## How to complete this task
Beginning with the line that contains "Task: Click the sidebar", repeat each line exactly through the end of the listing below. Pictures stay out.

## Material provided
::::::::

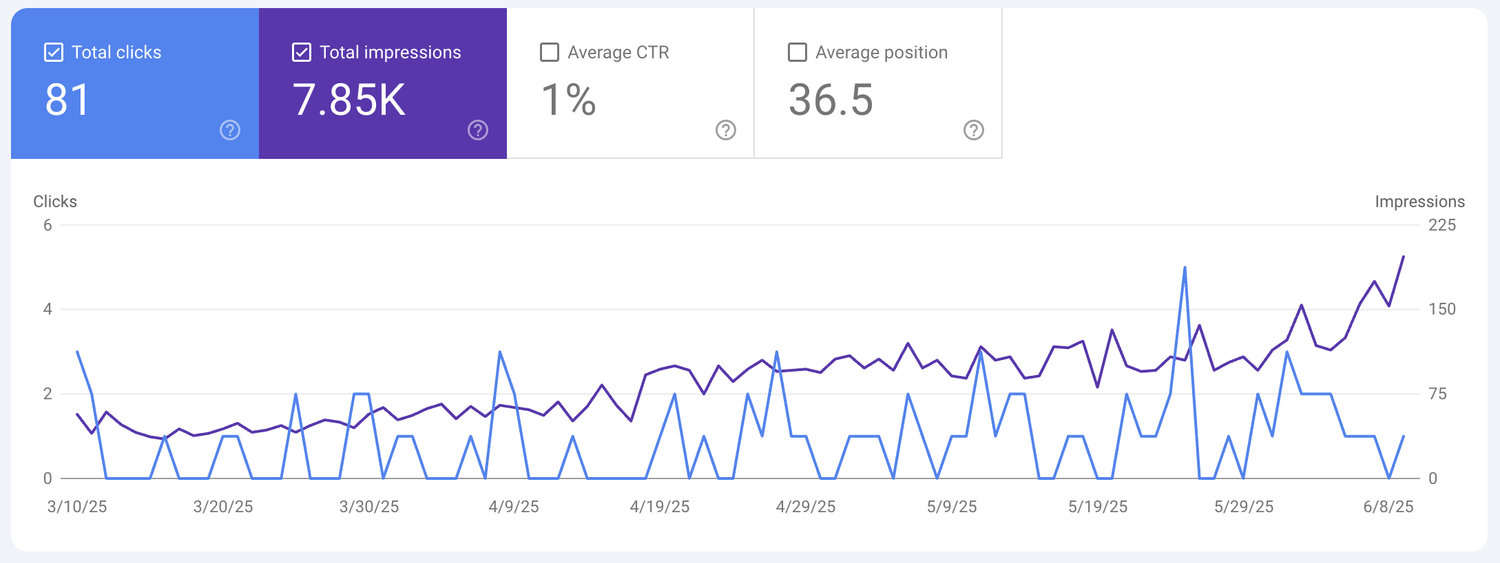Click the 1% average CTR value
Viewport: 1500px width, 563px height.
point(568,100)
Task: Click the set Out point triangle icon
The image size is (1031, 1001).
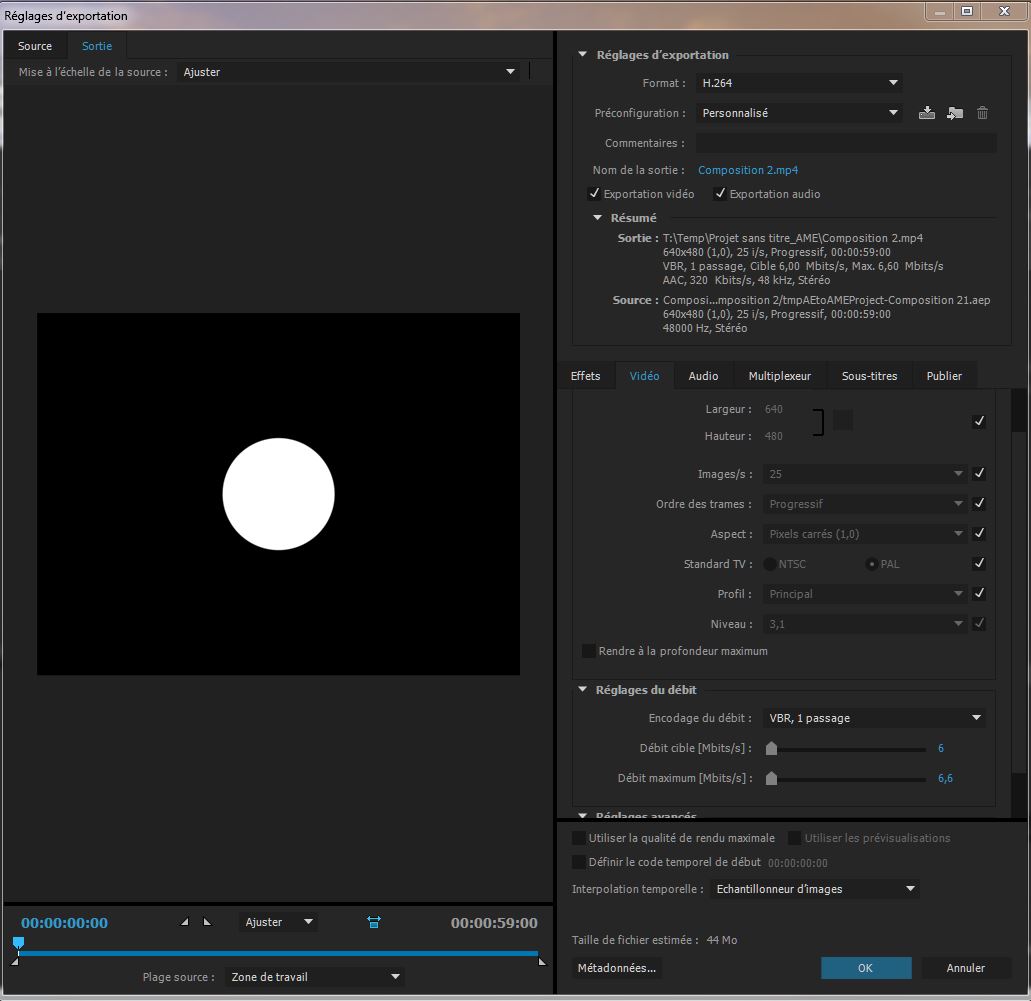Action: 207,922
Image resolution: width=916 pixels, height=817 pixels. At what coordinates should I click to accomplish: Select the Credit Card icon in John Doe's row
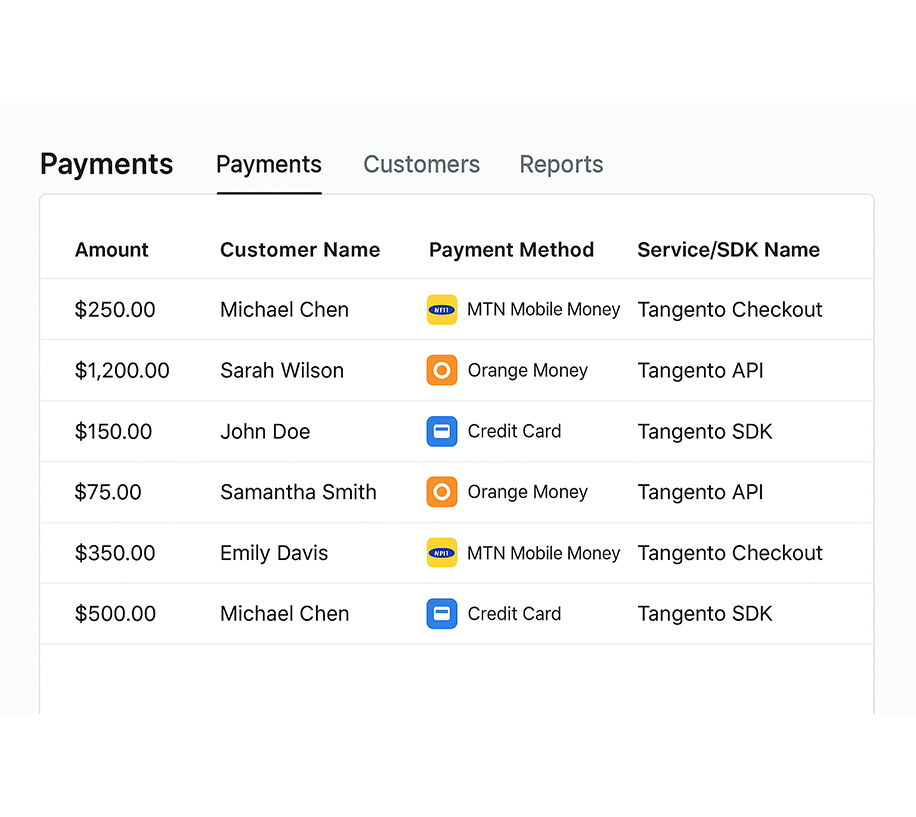[x=442, y=432]
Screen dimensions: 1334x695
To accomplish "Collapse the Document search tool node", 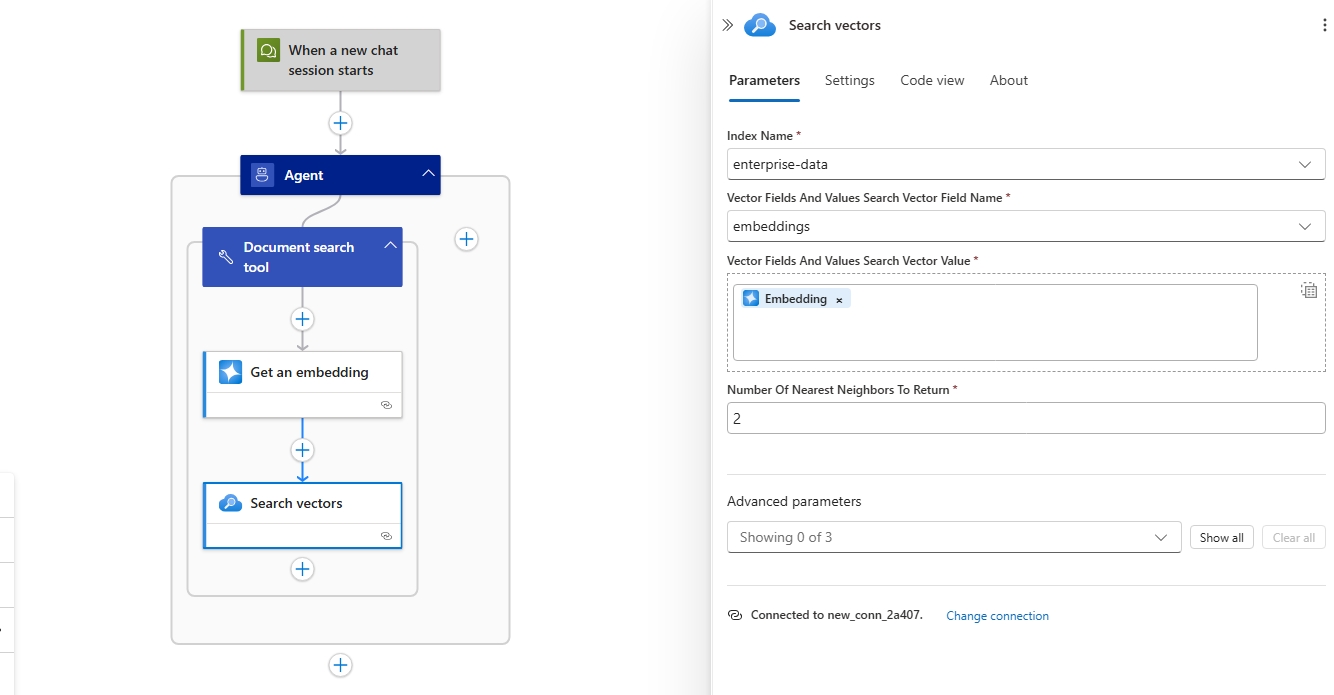I will (x=390, y=246).
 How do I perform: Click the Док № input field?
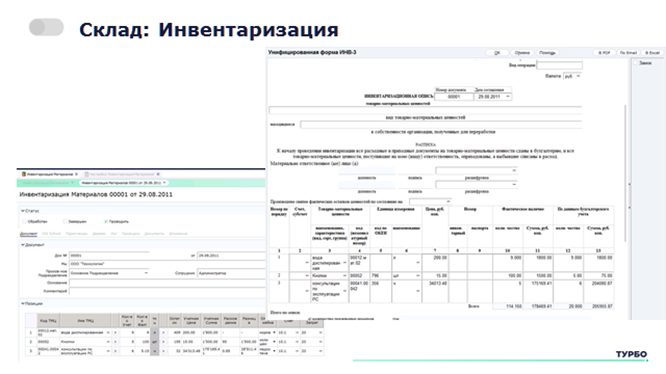pos(109,256)
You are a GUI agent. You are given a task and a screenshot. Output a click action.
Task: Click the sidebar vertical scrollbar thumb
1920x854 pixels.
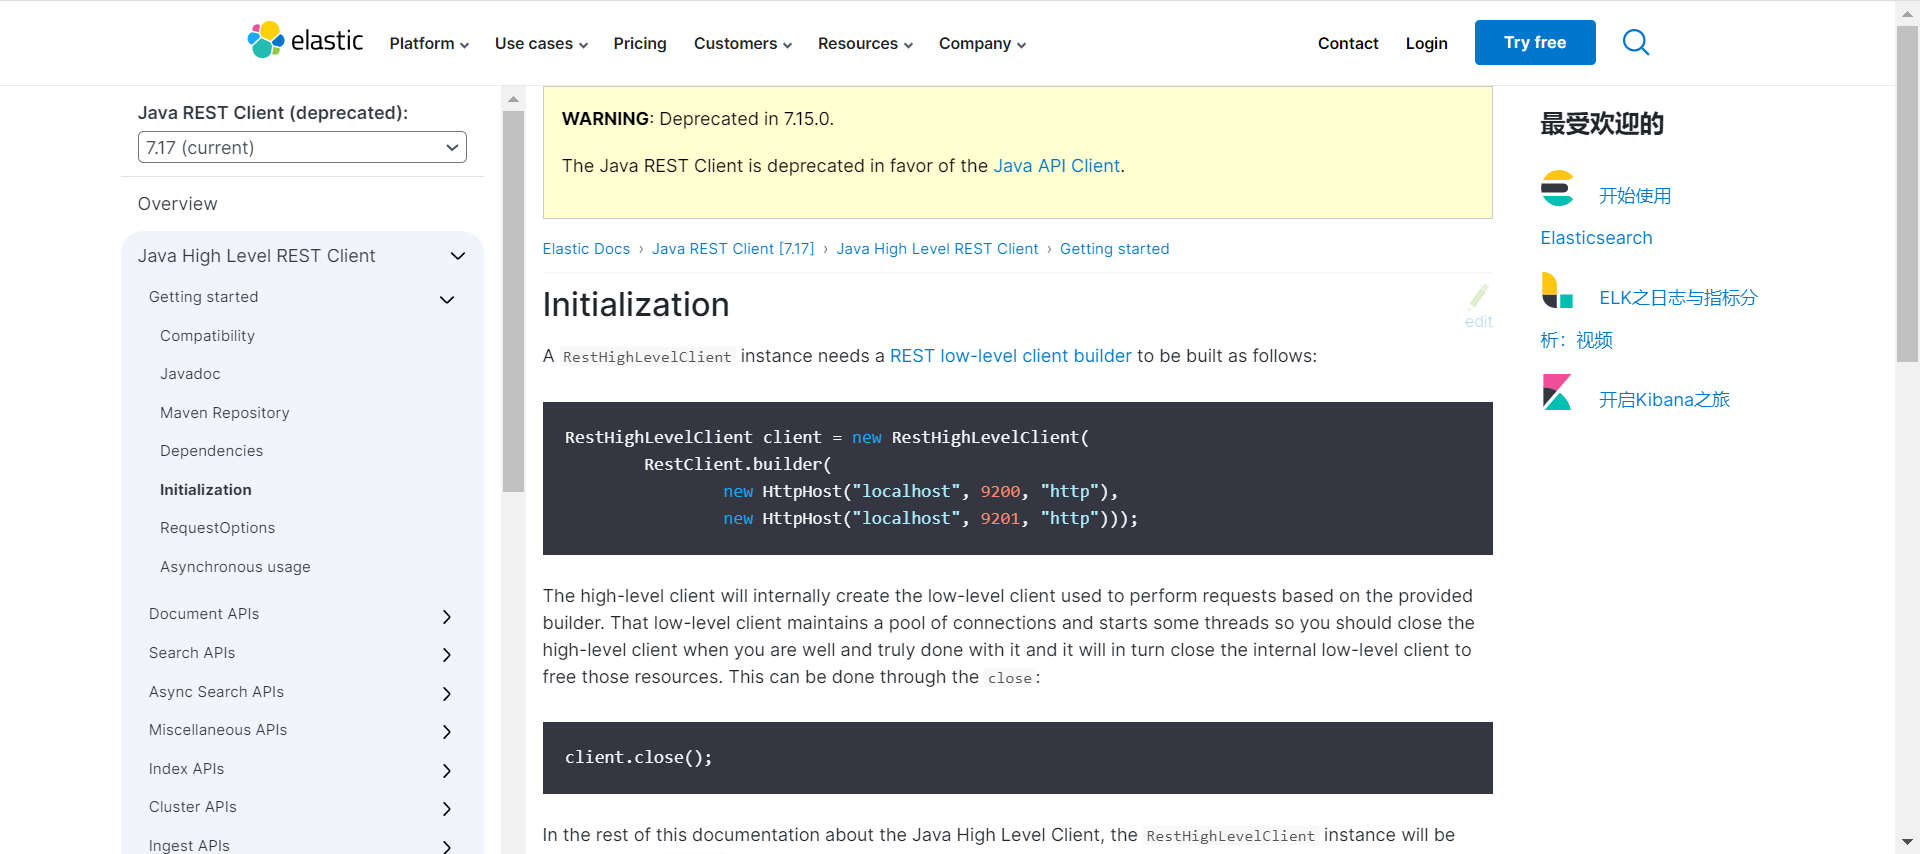coord(513,300)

::::::::

## Response area
Task: Click the sidebar vertical scrollbar thumb
1920x854 pixels.
coord(513,300)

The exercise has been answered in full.